I'm afraid not many lomographers have much in common with Andy Warhol.:-)
A better analogy might be with the NYC downtown "no wave" music scene of the 1980s,
and the bands it influenced, some of which used some lower quality or damaged guitars.
But there is a still a strking difference: nobody liked unreliable amps or mics. They may
have used their equipment to music that was the opposite of "easy listening", but the
definition of "noise" did not include 60 Hz hum or tape hiss. Glenn Branca was just as
careful to exclude hum and hiss from his recordingss as Frank Sinatra was from his.
And no guitarist -- not even Thurston Moore--likes to break a guitar string. Sonic Youth's
guitarists tuned up just as carefully as any band (most of the time), just not to standard
E-A-D-G-B-E tuning.
Bad is not an aesthetic. Light leaks are not an effect. Thin brittle plastic is not durable.

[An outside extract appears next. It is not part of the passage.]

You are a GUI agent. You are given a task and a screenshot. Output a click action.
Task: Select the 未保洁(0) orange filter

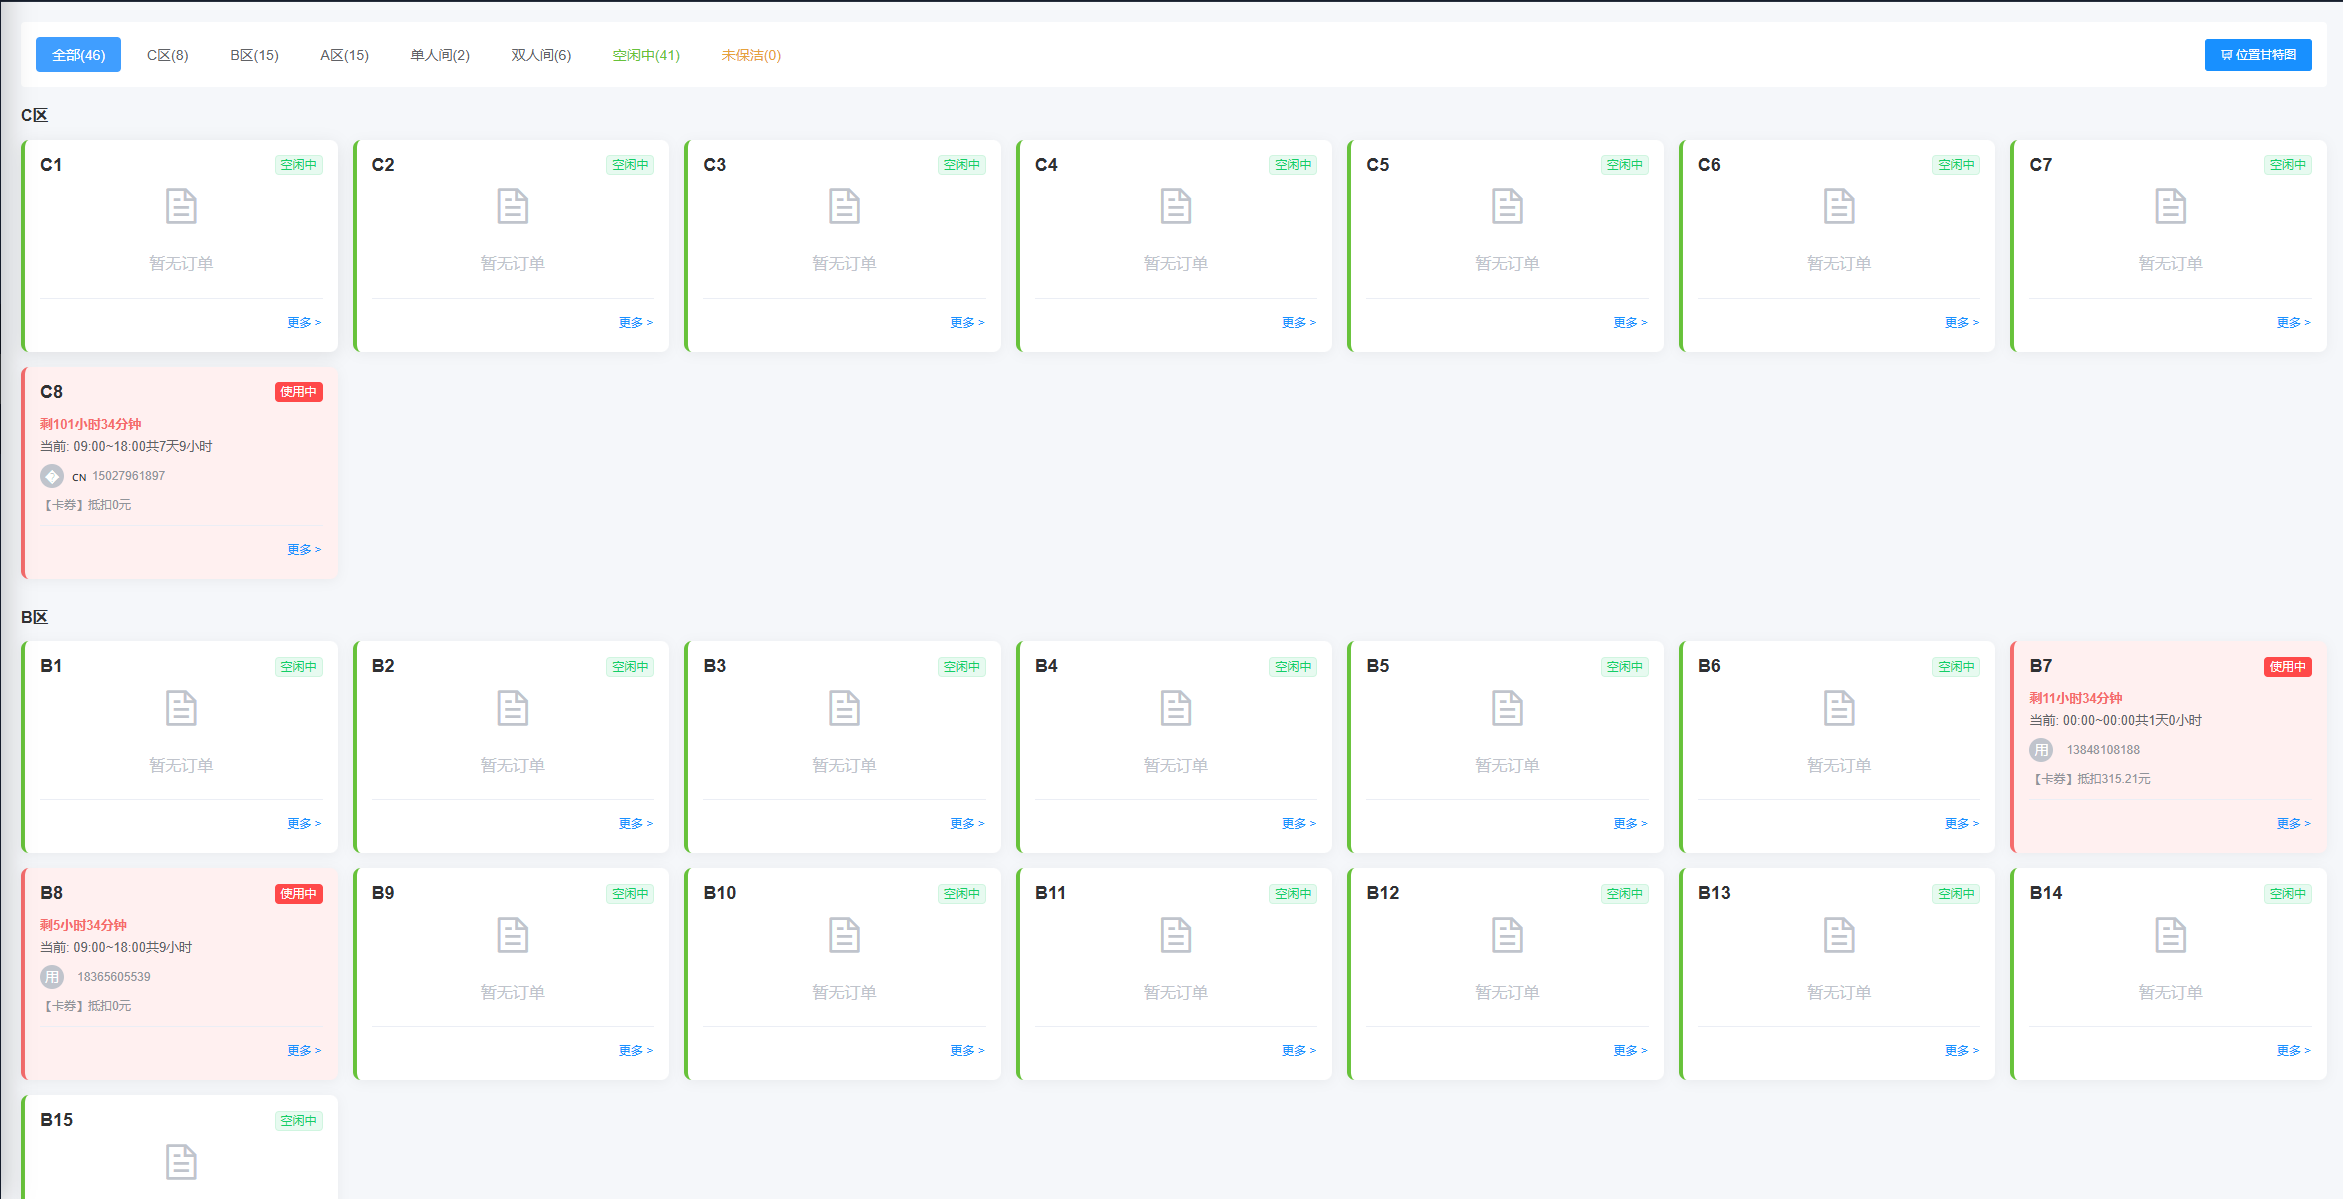[751, 55]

The goal of using simple means, lenses with character, and keeping costs reasonable are
things that I entirely support. But by no stretch of the imagination is the Holga a good
or durable camera. And no amount of ideology or propaganda can change that fact..
I truly believe that lomography has been a good infuence on photography. But believing things
that aren't true is never good. A photographer or artist should chose his materials and tools
with the end result in mine--not based on ideology or propaganda.
Unless of course he is a conceptual artist who doesn't particularly care what the final image
looks like, or whether or not it is permanent. Then he can make sculptures out of meat or
build a giant man and set it afire. But few photographes want to set their prints on fire.
The missing link in lomography is the patron or buyer. Warhol's works were sold in
galleries in Manhatttan, such as the Hugo Gallery and Bodley Gallery, and the Fergus Gallery
in LA. Gallery owners are businessmen: as much as they may want to support a particular
artrist or photographer, they need works that will sell. And photographer as well as
artists need sales and/or commissions.
The sad thing about the Holga is that it probably is possible to build a pretty nice simple
camera (with a glass lens) out of plastic. Kodak's Brownie Hawkeye came close--except
for the crappy 1-element lens and the brittleness of the Bakelite.
Simpler and cheaper
can in fact be better: a plain washer has a circular aperture
equivalent to a diaphram with an infinite number of blades! It cannot stick or break.
But most plastics are simply not durable. They wear escessively or turn brittle and
break.
Holgas tend to have light leaks because its manufacturing tolerances are poor, and no
effort is made to introdue a light baffle material to "plug" the leaks. Simply put:
it's low quality manufacturing. That may be an attitude (making money matters more than
quality), but it's not an aesthetic.